2007年12月歌舞伎座で『水天宮利生深川(すいてんぐうめぐみのふかがわ)~筆屋幸兵衛(ふでやこうべい)~』の幸兵衛娘お雪をつとめた時でした。声変わりで苦しい時期でしたが、勘三郎さんには「声が出なくたって関係ない。心で芝居をすれば伝わるんだ。何をするにも心だから」と、厳しく教えられました。舞台の上でもダメ出しがありました。そして、千穐楽前のクリスマスに手紙をいただきました。「最初は怒ったけれど、少しずつよくなった。心で芝居をするということがわかってくれたと思う」と。

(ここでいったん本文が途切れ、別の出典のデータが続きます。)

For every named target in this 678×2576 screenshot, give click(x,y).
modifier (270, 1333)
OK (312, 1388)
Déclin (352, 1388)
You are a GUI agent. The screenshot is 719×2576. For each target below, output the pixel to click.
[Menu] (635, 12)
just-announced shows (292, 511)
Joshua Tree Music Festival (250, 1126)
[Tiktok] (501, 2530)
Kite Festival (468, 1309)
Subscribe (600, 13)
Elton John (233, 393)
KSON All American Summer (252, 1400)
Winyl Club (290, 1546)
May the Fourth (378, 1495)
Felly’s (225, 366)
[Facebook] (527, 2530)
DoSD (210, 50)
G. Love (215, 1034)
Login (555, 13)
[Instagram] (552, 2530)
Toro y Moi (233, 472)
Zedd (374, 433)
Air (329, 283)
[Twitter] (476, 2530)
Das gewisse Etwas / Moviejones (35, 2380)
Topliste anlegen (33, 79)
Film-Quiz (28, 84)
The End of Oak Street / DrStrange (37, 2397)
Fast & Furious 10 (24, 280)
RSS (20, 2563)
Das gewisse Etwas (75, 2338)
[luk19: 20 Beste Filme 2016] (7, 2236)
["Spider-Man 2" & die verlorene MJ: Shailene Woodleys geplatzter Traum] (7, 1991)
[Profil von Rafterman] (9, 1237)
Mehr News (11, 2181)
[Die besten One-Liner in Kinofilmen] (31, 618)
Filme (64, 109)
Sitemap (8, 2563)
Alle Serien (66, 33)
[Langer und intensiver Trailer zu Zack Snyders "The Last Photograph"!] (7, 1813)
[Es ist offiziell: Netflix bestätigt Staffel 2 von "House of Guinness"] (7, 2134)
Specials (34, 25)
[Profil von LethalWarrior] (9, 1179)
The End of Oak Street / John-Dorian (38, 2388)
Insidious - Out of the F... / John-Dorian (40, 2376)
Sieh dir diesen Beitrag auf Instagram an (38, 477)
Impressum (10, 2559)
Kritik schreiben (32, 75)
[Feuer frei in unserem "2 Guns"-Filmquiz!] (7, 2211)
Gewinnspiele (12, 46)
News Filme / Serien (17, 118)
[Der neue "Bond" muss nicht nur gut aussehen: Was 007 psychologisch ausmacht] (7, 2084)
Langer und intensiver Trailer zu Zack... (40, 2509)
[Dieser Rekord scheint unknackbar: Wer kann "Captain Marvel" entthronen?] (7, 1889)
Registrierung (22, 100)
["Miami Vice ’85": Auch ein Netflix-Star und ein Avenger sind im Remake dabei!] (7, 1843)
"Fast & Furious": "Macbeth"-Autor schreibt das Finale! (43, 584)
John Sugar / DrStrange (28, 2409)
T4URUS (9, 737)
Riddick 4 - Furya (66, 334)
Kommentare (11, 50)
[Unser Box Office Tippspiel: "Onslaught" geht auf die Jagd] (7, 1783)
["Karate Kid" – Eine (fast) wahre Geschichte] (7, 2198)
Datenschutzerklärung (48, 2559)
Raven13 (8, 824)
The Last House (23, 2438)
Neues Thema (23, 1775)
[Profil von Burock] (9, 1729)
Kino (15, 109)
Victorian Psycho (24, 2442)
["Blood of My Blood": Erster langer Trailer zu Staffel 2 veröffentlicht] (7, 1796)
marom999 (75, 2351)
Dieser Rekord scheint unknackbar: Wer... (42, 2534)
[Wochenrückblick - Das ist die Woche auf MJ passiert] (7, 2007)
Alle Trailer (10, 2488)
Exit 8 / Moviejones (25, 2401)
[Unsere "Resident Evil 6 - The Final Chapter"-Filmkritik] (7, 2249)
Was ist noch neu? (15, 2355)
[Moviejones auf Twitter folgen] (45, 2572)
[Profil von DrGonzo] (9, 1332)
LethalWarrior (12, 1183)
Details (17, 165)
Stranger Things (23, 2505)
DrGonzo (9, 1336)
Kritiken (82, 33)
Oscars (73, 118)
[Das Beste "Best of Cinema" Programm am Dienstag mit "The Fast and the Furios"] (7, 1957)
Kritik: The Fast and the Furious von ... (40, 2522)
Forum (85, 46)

勘三郎さんの長男・勘九郎さんや次男・七之助さんは「お父さんに褒められることが一番のモチベーションだった」とよく言いますが、僕も全く同じです。勘三郎さんに褒められるために歌舞伎をやってきました。褒められたことは明確に覚えています。2010年10月の平成中村座で『紅葉狩』(もみじがり)の山神(さんじん)を演じた時、舞台から袖に引っ込んだ瞬間、勘三郎さんがいきなり僕のところに来て「すごくよかったよ」とがっちり握手してくれたことは忘れられません。

『野田版 鼠小僧』のワンシーン
写真提供:松竹株式会社

「常に心が動いていていなければならない」というのは、勘三郎さんがずっと言っていたことです。歌舞伎には「型」があり、型の通りにやるのが全てですが、型には理由がある。それが「心」なのです。心を突き詰めずに型だけやっても伝わらない。心があるから型があるということです。なぜその型があるのかと心を考えることは、古典はもちろん、『鼠小僧』のような新作も同じです。中村屋に入らなければ分からなかったかもしれません。

常にリアリティも大切にする人でした。今年の2月の歌舞伎座、猿若祭での『人情噺文七元結(にんじょうばなしぶんしちもっとい)』のことです。長兵衛を演じる勘九郎さんが「今夜は誰も通りやがらねえな」という台詞を言った瞬間、2階席で赤ちゃんが泣いたんです。その時とっさに勘九郎さんが「赤子しか泣かねえや」と言ったんです。それも「赤ちゃん」ではなく「赤子」と。役が自分に入っているからこそできるアドリブだったな、と勘九郎さん自身も感心していました。勘三郎さんの哲学がしっかり引き継がれているんだなと思います。